Your task: Each record must be output exactly and in full.

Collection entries
====================

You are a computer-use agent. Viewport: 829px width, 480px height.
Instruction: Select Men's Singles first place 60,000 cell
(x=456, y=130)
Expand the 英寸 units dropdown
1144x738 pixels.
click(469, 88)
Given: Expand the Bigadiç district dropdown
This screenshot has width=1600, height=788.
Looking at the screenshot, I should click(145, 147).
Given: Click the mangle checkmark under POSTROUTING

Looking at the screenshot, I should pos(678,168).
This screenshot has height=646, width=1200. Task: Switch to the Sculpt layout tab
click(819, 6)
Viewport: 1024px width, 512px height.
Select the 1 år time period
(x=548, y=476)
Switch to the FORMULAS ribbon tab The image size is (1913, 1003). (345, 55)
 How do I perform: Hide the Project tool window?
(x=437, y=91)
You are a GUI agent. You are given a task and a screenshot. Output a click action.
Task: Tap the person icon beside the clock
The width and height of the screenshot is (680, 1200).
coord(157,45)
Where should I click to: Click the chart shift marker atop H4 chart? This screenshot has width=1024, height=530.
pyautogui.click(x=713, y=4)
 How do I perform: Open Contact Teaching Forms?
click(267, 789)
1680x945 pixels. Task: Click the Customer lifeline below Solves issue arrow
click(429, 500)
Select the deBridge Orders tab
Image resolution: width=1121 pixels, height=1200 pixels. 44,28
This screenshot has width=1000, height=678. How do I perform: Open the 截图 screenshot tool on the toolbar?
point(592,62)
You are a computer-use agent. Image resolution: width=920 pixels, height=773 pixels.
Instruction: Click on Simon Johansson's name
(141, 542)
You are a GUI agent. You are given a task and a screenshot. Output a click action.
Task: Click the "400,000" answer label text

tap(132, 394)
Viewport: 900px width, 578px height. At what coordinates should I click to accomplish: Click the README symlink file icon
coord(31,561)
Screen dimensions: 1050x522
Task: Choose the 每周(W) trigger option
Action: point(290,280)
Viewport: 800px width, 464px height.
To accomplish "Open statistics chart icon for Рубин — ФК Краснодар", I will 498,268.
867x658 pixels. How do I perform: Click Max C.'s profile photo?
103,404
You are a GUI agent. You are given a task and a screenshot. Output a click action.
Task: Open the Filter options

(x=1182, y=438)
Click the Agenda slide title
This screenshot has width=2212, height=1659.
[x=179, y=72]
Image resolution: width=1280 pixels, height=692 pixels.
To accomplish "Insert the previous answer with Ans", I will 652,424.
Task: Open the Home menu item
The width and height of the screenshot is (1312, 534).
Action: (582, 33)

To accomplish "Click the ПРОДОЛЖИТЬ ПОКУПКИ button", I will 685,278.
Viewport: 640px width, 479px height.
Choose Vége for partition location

====================

Result of the exercise:
You are a computer-use agent. Viewport: 829px width, 480px height.
Instruction: Select Men's Singles first place 60,000 cell
(x=456, y=130)
Expand the 英寸 units dropdown
1144x738 pixels.
click(469, 88)
Given: Expand the Bigadiç district dropdown
This screenshot has width=1600, height=788.
Looking at the screenshot, I should click(145, 147).
Given: Click the mangle checkmark under POSTROUTING

Looking at the screenshot, I should pos(678,168).
This screenshot has height=646, width=1200. Task: Switch to the Sculpt layout tab
click(819, 6)
Viewport: 1024px width, 512px height.
Select the 1 år time period
(x=548, y=476)
Switch to the FORMULAS ribbon tab The image size is (1913, 1003). (345, 55)
 How do I perform: Hide the Project tool window?
(x=437, y=91)
You are a GUI agent. You are given a task and a screenshot. Output a click action.
Task: Tap the person icon beside the clock
The width and height of the screenshot is (680, 1200).
coord(157,45)
Where should I click to: Click the chart shift marker atop H4 chart? This screenshot has width=1024, height=530.
pyautogui.click(x=713, y=4)
 How do I perform: Open Contact Teaching Forms?
click(267, 789)
1680x945 pixels. Task: Click the Customer lifeline below Solves issue arrow
click(429, 500)
Select the deBridge Orders tab
Image resolution: width=1121 pixels, height=1200 pixels. 44,28
This screenshot has width=1000, height=678. How do I perform: Open the 截图 screenshot tool on the toolbar?
point(592,62)
You are a computer-use agent. Image resolution: width=920 pixels, height=773 pixels.
Instruction: Click on Simon Johansson's name
(141, 542)
You are a GUI agent. You are given a task and a screenshot. Output a click action.
Task: Click the "400,000" answer label text

tap(132, 394)
Viewport: 900px width, 578px height. At what coordinates should I click to accomplish: Click the README symlink file icon
coord(31,561)
Screen dimensions: 1050x522
Task: Choose the 每周(W) trigger option
Action: point(290,280)
Viewport: 800px width, 464px height.
To accomplish "Open statistics chart icon for Рубин — ФК Краснодар", I will 498,268.
867x658 pixels. How do I perform: Click Max C.'s profile photo?
103,404
You are a GUI agent. You are given a task and a screenshot. Output a click action.
Task: Open the Filter options

(x=1182, y=438)
Click the Agenda slide title
This screenshot has width=2212, height=1659.
[x=179, y=72]
Image resolution: width=1280 pixels, height=692 pixels.
To accomplish "Insert the previous answer with Ans", I will 652,424.
Task: Open the Home menu item
The width and height of the screenshot is (1312, 534).
Action: (582, 33)

To accomplish "Click the ПРОДОЛЖИТЬ ПОКУПКИ button", I will 685,278.
Viewport: 640px width, 479px height.
Choose Vége for partition location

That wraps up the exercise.